SUPPLIED DATA:

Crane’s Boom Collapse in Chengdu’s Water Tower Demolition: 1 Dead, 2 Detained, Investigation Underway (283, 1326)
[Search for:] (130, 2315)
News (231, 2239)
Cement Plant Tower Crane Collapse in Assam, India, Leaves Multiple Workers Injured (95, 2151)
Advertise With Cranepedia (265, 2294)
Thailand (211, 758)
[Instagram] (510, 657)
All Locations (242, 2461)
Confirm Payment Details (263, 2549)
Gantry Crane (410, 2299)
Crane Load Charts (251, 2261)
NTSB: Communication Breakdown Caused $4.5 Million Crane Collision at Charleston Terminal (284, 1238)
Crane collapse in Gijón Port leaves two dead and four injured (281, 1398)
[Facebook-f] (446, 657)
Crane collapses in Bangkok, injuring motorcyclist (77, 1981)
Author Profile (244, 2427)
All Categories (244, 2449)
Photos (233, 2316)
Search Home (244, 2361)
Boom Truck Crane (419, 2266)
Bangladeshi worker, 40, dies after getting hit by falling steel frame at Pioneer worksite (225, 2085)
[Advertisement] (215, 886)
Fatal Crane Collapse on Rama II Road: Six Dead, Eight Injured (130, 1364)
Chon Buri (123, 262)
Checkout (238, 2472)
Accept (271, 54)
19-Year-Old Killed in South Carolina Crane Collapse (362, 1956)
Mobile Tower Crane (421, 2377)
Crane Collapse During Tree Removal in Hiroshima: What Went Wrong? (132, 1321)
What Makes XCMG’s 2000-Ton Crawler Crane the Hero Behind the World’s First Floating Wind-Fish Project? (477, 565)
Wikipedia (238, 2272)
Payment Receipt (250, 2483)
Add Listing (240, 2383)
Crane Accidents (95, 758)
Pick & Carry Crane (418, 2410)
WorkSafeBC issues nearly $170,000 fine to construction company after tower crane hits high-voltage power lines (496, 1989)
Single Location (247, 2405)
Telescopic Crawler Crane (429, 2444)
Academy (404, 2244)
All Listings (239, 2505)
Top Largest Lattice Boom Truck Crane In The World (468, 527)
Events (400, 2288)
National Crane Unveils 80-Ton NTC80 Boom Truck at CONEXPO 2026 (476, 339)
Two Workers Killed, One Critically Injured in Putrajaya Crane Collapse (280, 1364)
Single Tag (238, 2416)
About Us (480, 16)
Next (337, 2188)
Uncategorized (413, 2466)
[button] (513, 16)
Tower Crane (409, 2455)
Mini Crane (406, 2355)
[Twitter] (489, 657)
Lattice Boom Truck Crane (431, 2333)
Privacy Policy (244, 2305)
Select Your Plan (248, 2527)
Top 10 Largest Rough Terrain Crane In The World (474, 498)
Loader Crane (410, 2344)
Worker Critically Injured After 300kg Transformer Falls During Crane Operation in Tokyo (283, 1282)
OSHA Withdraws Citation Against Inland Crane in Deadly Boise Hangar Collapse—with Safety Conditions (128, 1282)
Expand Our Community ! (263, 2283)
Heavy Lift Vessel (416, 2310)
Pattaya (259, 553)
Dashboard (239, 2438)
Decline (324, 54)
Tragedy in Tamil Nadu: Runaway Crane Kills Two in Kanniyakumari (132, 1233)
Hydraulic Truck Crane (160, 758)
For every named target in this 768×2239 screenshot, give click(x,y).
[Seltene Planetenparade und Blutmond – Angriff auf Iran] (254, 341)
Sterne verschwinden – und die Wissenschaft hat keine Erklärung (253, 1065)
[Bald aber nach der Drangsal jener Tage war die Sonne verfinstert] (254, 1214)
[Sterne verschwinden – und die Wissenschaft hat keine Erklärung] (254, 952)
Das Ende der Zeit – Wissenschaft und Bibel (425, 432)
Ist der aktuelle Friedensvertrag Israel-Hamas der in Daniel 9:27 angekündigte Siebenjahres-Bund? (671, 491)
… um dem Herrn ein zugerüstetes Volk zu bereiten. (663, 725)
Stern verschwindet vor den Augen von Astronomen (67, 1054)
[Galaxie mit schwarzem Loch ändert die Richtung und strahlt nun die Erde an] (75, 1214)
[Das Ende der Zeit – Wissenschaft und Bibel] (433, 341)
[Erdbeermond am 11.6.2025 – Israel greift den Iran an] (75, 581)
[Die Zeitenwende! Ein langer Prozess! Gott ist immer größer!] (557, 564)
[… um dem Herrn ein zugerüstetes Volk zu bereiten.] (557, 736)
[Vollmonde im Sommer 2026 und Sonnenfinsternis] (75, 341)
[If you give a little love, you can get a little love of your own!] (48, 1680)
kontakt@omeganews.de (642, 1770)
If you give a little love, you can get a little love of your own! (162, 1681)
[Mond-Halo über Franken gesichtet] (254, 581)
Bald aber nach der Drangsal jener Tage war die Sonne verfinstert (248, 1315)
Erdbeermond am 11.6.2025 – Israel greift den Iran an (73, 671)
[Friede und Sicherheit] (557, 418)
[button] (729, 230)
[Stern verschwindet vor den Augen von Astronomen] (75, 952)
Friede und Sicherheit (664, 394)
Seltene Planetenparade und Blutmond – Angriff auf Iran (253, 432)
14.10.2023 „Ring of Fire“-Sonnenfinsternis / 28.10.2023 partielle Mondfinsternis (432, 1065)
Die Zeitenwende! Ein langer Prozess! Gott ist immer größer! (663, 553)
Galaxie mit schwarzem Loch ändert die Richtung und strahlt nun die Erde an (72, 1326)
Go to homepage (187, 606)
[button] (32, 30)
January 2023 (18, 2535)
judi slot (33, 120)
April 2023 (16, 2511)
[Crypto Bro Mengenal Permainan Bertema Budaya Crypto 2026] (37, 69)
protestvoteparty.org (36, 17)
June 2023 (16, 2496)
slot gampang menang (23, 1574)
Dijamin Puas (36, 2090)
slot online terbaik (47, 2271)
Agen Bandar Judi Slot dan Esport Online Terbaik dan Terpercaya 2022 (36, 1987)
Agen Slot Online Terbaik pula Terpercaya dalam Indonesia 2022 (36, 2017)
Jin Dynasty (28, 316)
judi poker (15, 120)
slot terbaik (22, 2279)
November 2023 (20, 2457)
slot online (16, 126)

EXERCISE BRIEF: Go through the entries. Report every line that contains the word "Loch".

SOLVED EXERCISE:
[Galaxie mit schwarzem Loch ändert die Richtung und strahlt nun die Erde an] (75, 1214)
Galaxie mit schwarzem Loch ändert die Richtung und strahlt nun die Erde an (72, 1326)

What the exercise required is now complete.